Signature Move: Blending direct balance sheet originations with CMBS co-lead positions (playing both sides of the capital stack)

Head-to-Head: Co-led with Goldman on $820M deal (partnership, not competition); outbid regionals on Phoenix flex play

Momentum:Up from #4 (added $100M direct Phoenix origination; expanding West Coast Sun Belt presence)

#4 – Truist Bank

Volume Drafted: $272M | Deals Logged: 2 | Avg Deal Size: $136M

Why They’re Winning:

  • Industrial outdoor storage (IOS) pivot: $272M across 2 IOS deals = identified under-banked subsector (equipment/vehicle staging yards)
  • Contrarian bet paying off: Financing parking lots that serve Class-A warehouses – lower capex, higher yields, recession-resistant
  • Multi-state portfolio focus: Both deals span TX/FL/AZ markets (Dallas, Houston, Phoenix, Tampa clusters)
  • Subsector consolidation: Only top-5 lender with 100% IOS concentration – building dominant niche position

Signature Move: $100M+ checks for industrial outdoor storage portfolios (others won’t touch, Truist owns it)

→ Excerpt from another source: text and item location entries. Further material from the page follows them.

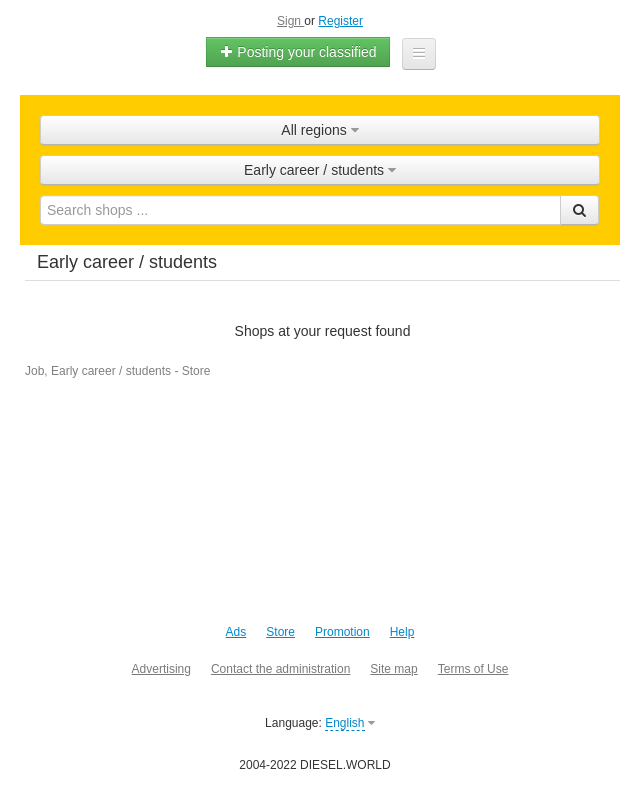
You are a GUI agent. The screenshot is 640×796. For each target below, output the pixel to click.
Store (280, 632)
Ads (236, 632)
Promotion (342, 632)
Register (340, 21)
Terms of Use (473, 669)
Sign (290, 21)
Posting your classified (297, 52)
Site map (393, 669)
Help (402, 632)
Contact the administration (280, 669)
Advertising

Head-to-Head: No direct competition in IOS space; playing different game than Class-A warehouse lenders

Momentum:Rising (IOS thesis gaining traction; watch for $300M+ deal to cement #3 position)

#5 – BMO

Volume Drafted: $236M | Deals Logged: 3 | Avg Deal Size: $79M

Why They’re Winning:

  • Texas micro-market specialist: Two sub-$35M Taylor, TX deals (rail-served facilities) = hyper-local knowledge play
  • IOS co-origination: $172M allocation in Truist’s $344M IOS portfolio (following the smart money into subsector)
  • Small-deal volume: $79M average = cleaning up deals Goldman won’t touch (sub-$50M originations)
  • Rail-served infrastructure: Both Taylor deals highlight rail connectivity as underwriting edge

Signature Move: $30-35M acquisition notes for secondary Texas markets with rail access (niche within a niche)

Head-to-Head: Lost IOS co-origination lead to Truist but captured allocation; not competing with top 3 on deal size

Momentum:Flat (holding #5 but risk of dropping if deal size doesn’t scale; need $100M+ win)

MARKET INTELLIGENCE

Syndication Is King: Top 3 lenders all co-originate mega-deals. Solo origination dead above $300M – even Goldman needs partners.

Data Centers = New Industrial: Wilmington’s $326M proves AI infrastructure is reclassifying CRE. Sponsors: market your data centers as “industrial” for cheaper capital.

IOS Is Mispriced: Truist + BMO both chasing industrial outdoor storage isn’t coincidence – last-mile logistics needs staging yards, and yields are 150-200bps above Class-A warehouse.

Warning Sign: BMO’s $79M average deal size vs. Goldman’s $131M = widening gap between institutional and regional lenders. Middle market getting squeezed.